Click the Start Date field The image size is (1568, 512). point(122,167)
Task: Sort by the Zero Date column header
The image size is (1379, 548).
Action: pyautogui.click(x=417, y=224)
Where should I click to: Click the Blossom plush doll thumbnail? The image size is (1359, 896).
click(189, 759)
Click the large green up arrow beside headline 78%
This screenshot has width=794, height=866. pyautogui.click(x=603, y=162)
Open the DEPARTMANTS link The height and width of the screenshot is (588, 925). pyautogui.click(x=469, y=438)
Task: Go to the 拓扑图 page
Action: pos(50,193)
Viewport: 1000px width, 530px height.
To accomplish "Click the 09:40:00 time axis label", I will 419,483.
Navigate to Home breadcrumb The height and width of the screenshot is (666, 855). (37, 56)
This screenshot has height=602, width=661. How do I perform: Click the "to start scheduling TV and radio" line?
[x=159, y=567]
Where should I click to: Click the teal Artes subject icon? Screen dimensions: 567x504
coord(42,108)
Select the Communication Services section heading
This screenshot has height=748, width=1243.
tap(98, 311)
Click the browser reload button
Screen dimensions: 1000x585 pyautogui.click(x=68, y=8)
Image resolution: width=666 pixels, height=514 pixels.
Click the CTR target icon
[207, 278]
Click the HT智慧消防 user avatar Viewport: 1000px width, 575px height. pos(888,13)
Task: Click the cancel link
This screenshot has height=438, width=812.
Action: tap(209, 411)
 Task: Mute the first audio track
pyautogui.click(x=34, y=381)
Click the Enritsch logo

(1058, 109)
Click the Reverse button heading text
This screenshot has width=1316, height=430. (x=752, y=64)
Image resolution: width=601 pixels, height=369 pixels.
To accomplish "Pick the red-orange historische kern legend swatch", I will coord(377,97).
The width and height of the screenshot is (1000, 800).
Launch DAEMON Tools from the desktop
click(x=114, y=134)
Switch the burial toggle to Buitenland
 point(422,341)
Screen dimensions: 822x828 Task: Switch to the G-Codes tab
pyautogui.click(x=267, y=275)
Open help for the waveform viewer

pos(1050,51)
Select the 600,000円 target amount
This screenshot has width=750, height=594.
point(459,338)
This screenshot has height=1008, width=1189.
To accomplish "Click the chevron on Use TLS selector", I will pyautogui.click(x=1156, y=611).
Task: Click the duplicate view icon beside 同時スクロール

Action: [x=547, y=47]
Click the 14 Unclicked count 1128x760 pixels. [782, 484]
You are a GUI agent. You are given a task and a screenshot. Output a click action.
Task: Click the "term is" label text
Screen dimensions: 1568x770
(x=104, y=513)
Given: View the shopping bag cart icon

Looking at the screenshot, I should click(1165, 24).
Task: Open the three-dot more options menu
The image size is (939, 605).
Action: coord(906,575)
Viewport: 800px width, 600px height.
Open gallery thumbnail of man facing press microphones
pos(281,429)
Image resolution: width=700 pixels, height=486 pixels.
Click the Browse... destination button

:: Assigned task ::
Your answer must be every record above, set down exactly as written.

:: Solution for this task ::
Click the Start Date field The image size is (1568, 512). point(122,167)
Task: Sort by the Zero Date column header
The image size is (1379, 548).
Action: pyautogui.click(x=417, y=224)
Where should I click to: Click the Blossom plush doll thumbnail? The image size is (1359, 896).
click(189, 759)
Click the large green up arrow beside headline 78%
This screenshot has width=794, height=866. pyautogui.click(x=603, y=162)
Open the DEPARTMANTS link The height and width of the screenshot is (588, 925). pyautogui.click(x=469, y=438)
Task: Go to the 拓扑图 page
Action: pos(50,193)
Viewport: 1000px width, 530px height.
To accomplish "Click the 09:40:00 time axis label", I will 419,483.
Navigate to Home breadcrumb The height and width of the screenshot is (666, 855). (37, 56)
This screenshot has height=602, width=661. How do I perform: Click the "to start scheduling TV and radio" line?
[x=159, y=567]
Where should I click to: Click the teal Artes subject icon? Screen dimensions: 567x504
coord(42,108)
Select the Communication Services section heading
This screenshot has height=748, width=1243.
tap(98, 311)
Click the browser reload button
Screen dimensions: 1000x585 pyautogui.click(x=68, y=8)
Image resolution: width=666 pixels, height=514 pixels.
Click the CTR target icon
[207, 278]
Click the HT智慧消防 user avatar Viewport: 1000px width, 575px height. pos(888,13)
Task: Click the cancel link
This screenshot has height=438, width=812.
Action: tap(209, 411)
 Task: Mute the first audio track
pyautogui.click(x=34, y=381)
Click the Enritsch logo

(1058, 109)
Click the Reverse button heading text
This screenshot has width=1316, height=430. (x=752, y=64)
Image resolution: width=601 pixels, height=369 pixels.
To accomplish "Pick the red-orange historische kern legend swatch", I will coord(377,97).
The width and height of the screenshot is (1000, 800).
Launch DAEMON Tools from the desktop
click(x=114, y=134)
Switch the burial toggle to Buitenland
 point(422,341)
Screen dimensions: 822x828 Task: Switch to the G-Codes tab
pyautogui.click(x=267, y=275)
Open help for the waveform viewer

pos(1050,51)
Select the 600,000円 target amount
This screenshot has width=750, height=594.
point(459,338)
This screenshot has height=1008, width=1189.
To accomplish "Click the chevron on Use TLS selector", I will pyautogui.click(x=1156, y=611).
Task: Click the duplicate view icon beside 同時スクロール

Action: [x=547, y=47]
Click the 14 Unclicked count 1128x760 pixels. [782, 484]
You are a GUI agent. You are given a task and a screenshot. Output a click action.
Task: Click the "term is" label text
Screen dimensions: 1568x770
(x=104, y=513)
Given: View the shopping bag cart icon

Looking at the screenshot, I should click(1165, 24).
Task: Open the three-dot more options menu
The image size is (939, 605).
Action: coord(906,575)
Viewport: 800px width, 600px height.
Open gallery thumbnail of man facing press microphones
pos(281,429)
Image resolution: width=700 pixels, height=486 pixels.
Click the Browse... destination button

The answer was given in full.